** EXERCISE DETAILS **
What is needed is an exact reproduction of the lines from the one that contains "Screen dimensions: 1568x784" through the end of the data, both included and nothing else, with pictures omitted.

** MATERIAL FOR THIS TASK follows **

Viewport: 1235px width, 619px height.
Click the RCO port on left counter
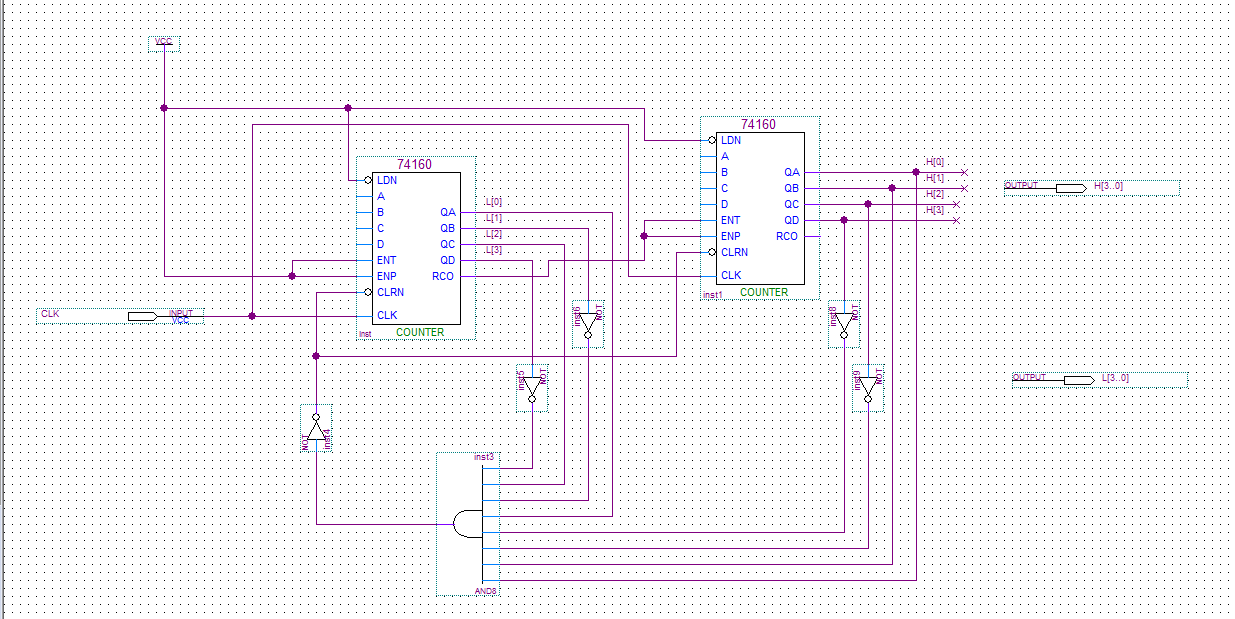(443, 276)
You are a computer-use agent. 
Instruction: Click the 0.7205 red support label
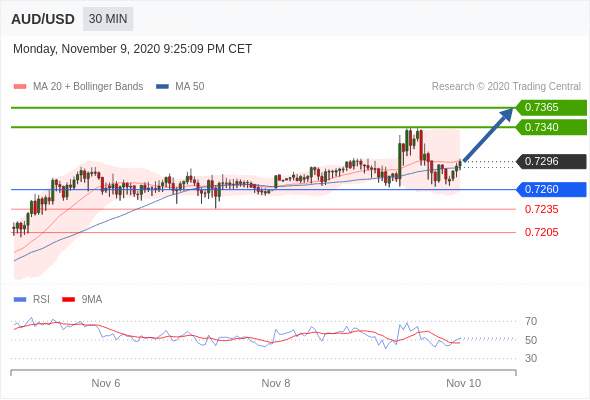click(541, 233)
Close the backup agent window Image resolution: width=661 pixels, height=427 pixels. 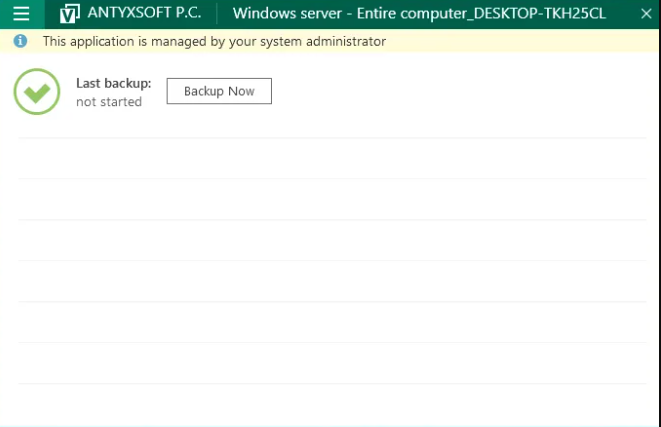pyautogui.click(x=645, y=14)
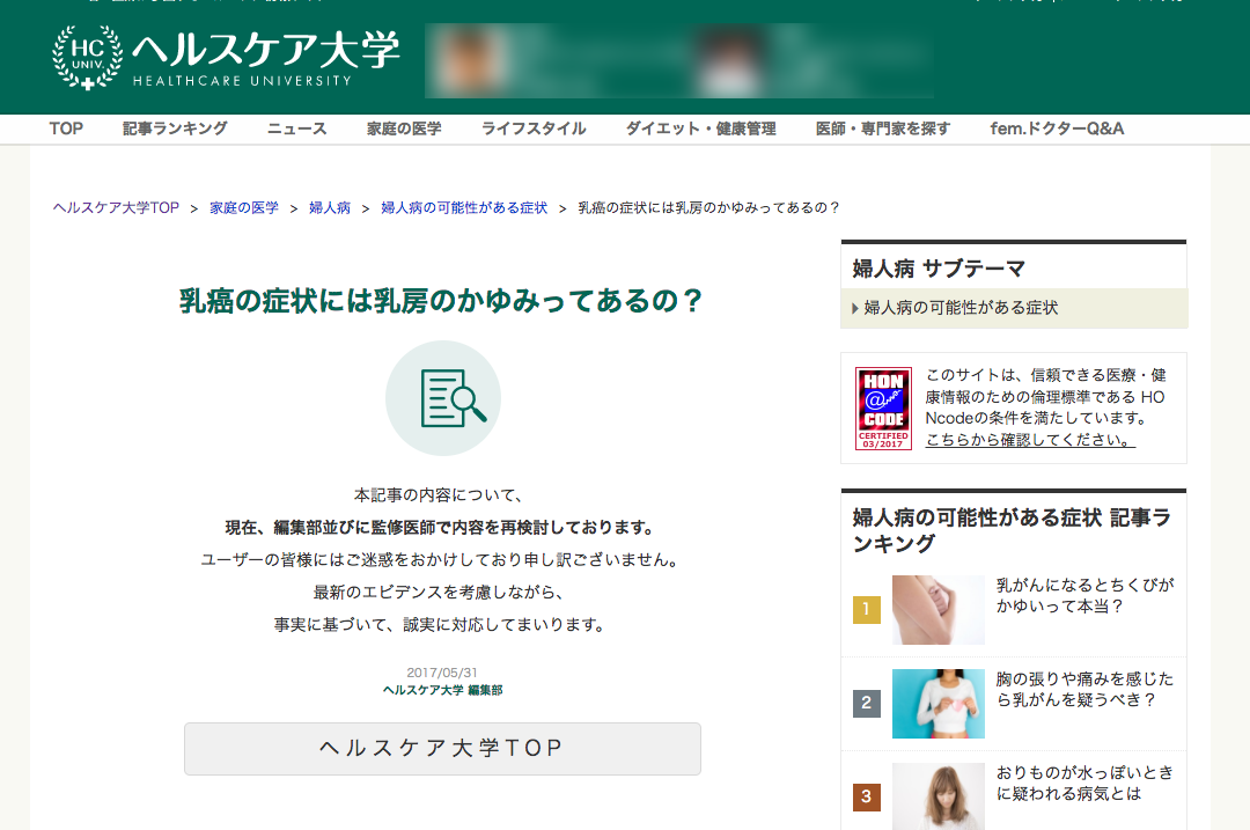Click the rank 2 gray badge
This screenshot has width=1250, height=830.
pyautogui.click(x=866, y=703)
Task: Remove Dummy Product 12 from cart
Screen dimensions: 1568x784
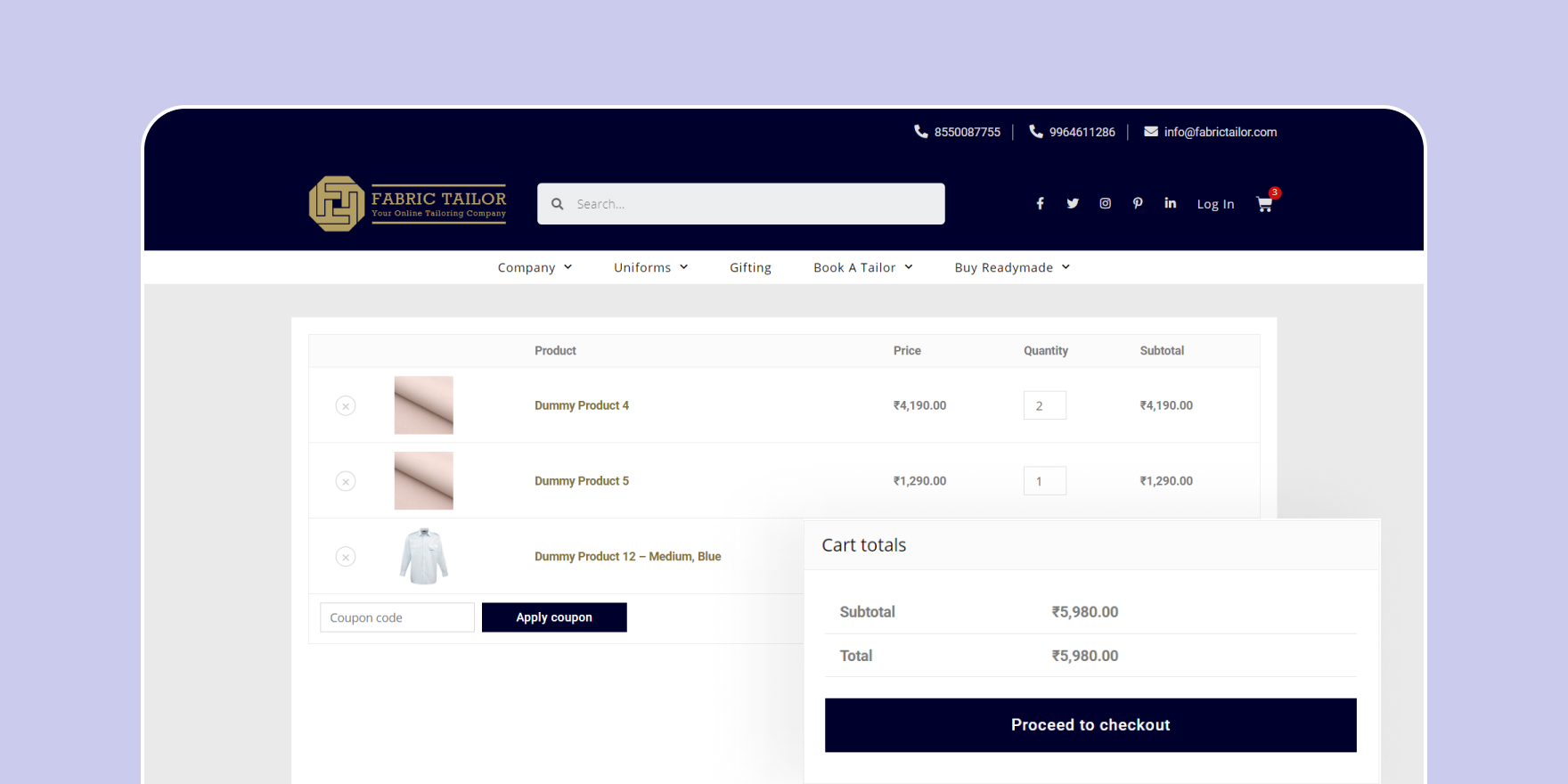Action: [346, 557]
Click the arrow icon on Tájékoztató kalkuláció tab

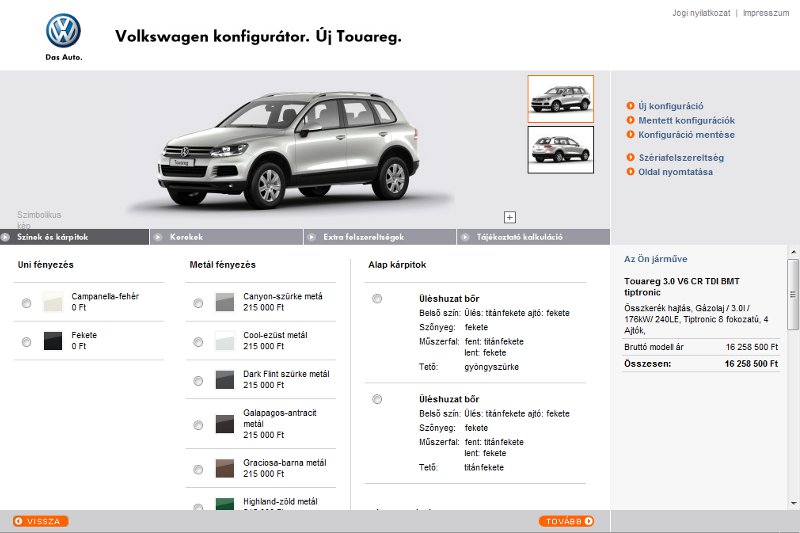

** End of MATERIAL FOR THIS TASK **

** ANSWER SECTION **
Screen dimensions: 1568x784
Action: [346, 557]
Click the arrow icon on Tájékoztató kalkuláció tab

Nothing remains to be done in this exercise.